▶ CONSEGNA
Rispondi a queste domande sul brano sull'economia dell'America Latina:
1. Come è cambiato il tasso di povertà nella regione dal 2000 al 2013?
2. Dopo quale evento il governo brasiliano applicò le sue politiche in modo più risoluto?
3. Quante riserve ha ancora il Brasile secondo il brano?

==== ESTRATTO SCELTO

Però in generale, nella regione durante il boom economico e sociale dell’America Latina nel 21° secolo, il progresso era stato spinto dai cambiamenti di politica economica: i cambiamenti anti-ciclici  nella politica fiscale e monetaria, l’incremento degli investimenti pubblici, l’aumento dei salari minimi, delle pensioni, della sanità e i programmi  condizionati di trasferimento di denaro per i poveri. Dal 2000 al 2013 il tasso di povertà nella regione è diminuito dal 44% al 28%  dopo essere realmente aumentato nei due decenni precedenti.

Proprio come positivi cambiamenti di politica, molti dei quali resi possibili dalla “seconda indipendenza” dell’America Latina, hanno contribuito alla  grossa ripresa

della regione nel 21° secolo, così gran parte dell’attuale crollo è spinto da errori della politica. Cominciando dalla fine del 2010, e con qualche interruzione, e poi più risolutamente   dopo che Dilma Rousseff fu rieletta alla fine del 2014, il governo del Partito dei Lavoratori del Brasile, iniziò a mettere in atto una serie di politiche che spinsero la più grossa economia verso una profonda recessione. Queste comprendevano grossi tagli agli investimenti pubblici,  stretta  del bilancio nei momenti sbagliati, due cicli di aumenti del tasso di interesse , e restrizione  del credito.

La parte più triste riguardo all’austerità del Brasile è che è stata così non necessaria: il paese ha ancora più di 350 miliardi di riserve, e perciò potrebbe stimolare la sua economia senza preoccuparsi affatto di incorrere in crisi della bilancia dei pagamenti.

========
==== MATERIALE MOSTRATO

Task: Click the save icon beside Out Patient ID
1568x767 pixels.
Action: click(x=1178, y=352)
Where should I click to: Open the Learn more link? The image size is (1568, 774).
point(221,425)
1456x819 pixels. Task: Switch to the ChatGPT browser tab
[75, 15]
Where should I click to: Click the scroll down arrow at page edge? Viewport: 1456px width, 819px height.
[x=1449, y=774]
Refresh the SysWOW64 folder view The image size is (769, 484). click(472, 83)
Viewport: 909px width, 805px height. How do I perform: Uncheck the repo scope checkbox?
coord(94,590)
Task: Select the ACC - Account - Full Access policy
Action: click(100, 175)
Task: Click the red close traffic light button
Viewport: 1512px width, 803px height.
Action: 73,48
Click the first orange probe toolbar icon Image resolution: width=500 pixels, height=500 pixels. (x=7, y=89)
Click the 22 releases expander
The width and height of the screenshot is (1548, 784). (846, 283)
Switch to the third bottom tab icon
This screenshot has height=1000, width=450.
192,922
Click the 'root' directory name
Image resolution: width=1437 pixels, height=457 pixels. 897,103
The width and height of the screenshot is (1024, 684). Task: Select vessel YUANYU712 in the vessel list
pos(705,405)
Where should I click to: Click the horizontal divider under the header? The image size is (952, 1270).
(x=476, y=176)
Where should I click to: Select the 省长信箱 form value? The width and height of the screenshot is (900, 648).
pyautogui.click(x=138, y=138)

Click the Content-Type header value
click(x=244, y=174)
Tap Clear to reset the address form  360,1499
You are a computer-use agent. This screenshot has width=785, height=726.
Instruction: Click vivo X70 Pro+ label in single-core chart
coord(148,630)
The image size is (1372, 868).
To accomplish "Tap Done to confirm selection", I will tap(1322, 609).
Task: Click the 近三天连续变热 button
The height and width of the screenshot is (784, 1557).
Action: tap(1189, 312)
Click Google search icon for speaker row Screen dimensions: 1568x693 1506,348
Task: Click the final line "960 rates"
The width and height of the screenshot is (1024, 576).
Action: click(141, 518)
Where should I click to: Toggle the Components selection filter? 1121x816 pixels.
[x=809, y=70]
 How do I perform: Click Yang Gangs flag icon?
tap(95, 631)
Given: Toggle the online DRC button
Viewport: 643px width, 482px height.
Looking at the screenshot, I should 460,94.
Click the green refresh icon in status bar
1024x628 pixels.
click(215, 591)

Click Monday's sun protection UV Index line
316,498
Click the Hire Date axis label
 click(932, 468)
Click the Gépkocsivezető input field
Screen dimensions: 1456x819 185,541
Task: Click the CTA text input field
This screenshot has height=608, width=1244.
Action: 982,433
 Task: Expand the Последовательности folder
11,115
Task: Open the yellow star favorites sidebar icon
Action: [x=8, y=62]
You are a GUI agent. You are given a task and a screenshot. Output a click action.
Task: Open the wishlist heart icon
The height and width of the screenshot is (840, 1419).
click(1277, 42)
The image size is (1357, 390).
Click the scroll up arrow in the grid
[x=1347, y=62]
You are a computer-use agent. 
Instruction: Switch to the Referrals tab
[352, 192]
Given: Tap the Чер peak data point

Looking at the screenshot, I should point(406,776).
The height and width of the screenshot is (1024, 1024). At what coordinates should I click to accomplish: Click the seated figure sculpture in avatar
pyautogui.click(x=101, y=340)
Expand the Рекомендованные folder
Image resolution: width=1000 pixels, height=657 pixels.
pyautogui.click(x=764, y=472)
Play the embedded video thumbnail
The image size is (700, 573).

========

▶ RISPOSTA ATTESA
1. È diminuito dal 44% al 28%.
2. Dopo che Dilma Rousseff fu rieletta alla fine del 2014.
3. Più di 350 miliardi.